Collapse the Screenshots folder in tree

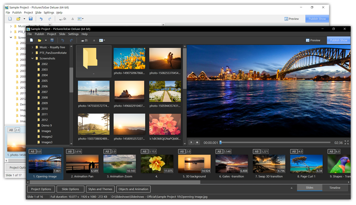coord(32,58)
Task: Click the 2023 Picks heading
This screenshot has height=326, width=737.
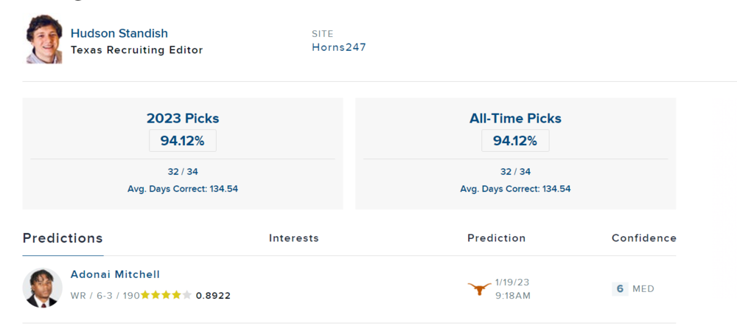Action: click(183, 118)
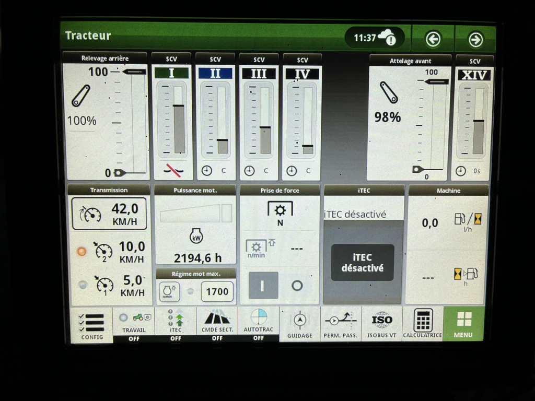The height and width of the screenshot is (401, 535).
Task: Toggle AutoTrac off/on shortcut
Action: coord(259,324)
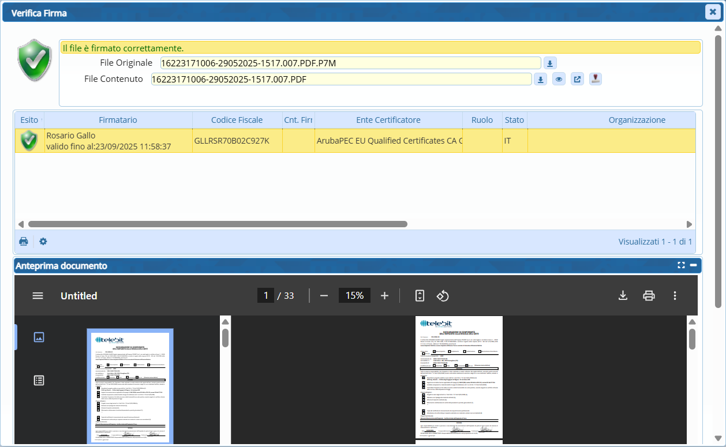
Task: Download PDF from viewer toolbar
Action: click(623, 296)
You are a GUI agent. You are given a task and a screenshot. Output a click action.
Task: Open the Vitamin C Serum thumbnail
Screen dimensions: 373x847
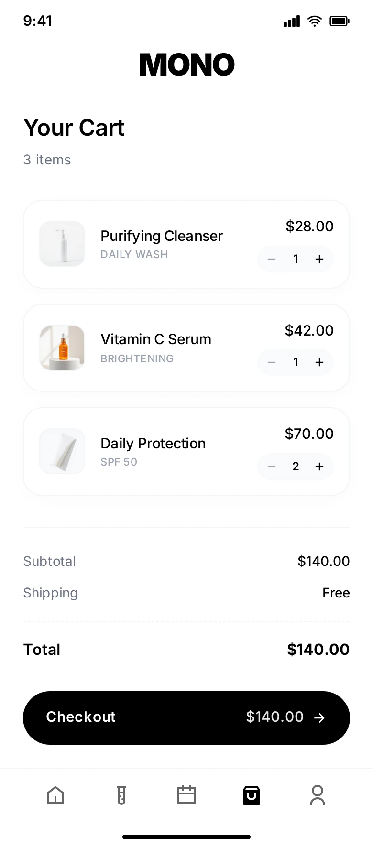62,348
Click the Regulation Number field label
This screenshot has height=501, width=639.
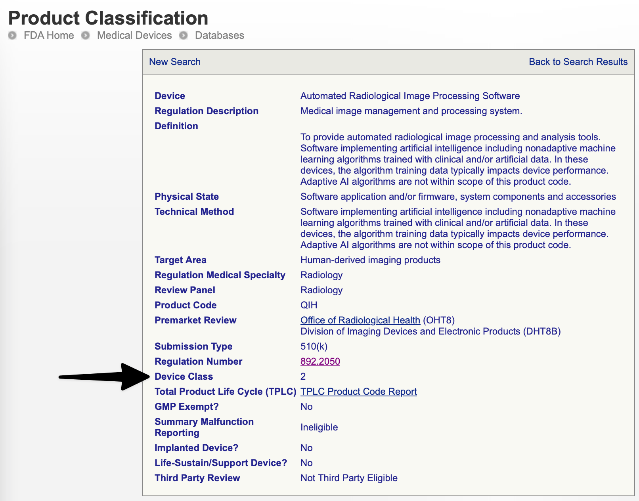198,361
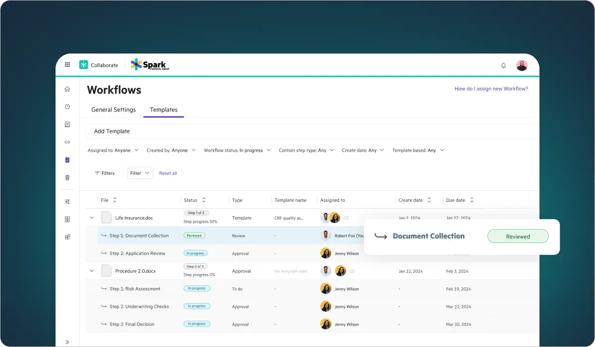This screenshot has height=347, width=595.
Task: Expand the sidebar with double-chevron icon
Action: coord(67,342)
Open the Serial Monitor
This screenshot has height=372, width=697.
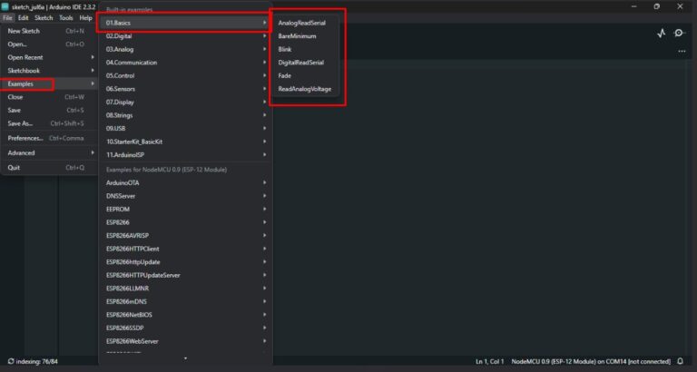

★ ★ ★ ★

▶ **Assignment**
What lines in the material above hold the string "Open"? List them.

▶ **Output of the task**
Task: Open the Vitamin C Serum thumbnail
Open the Serial Monitor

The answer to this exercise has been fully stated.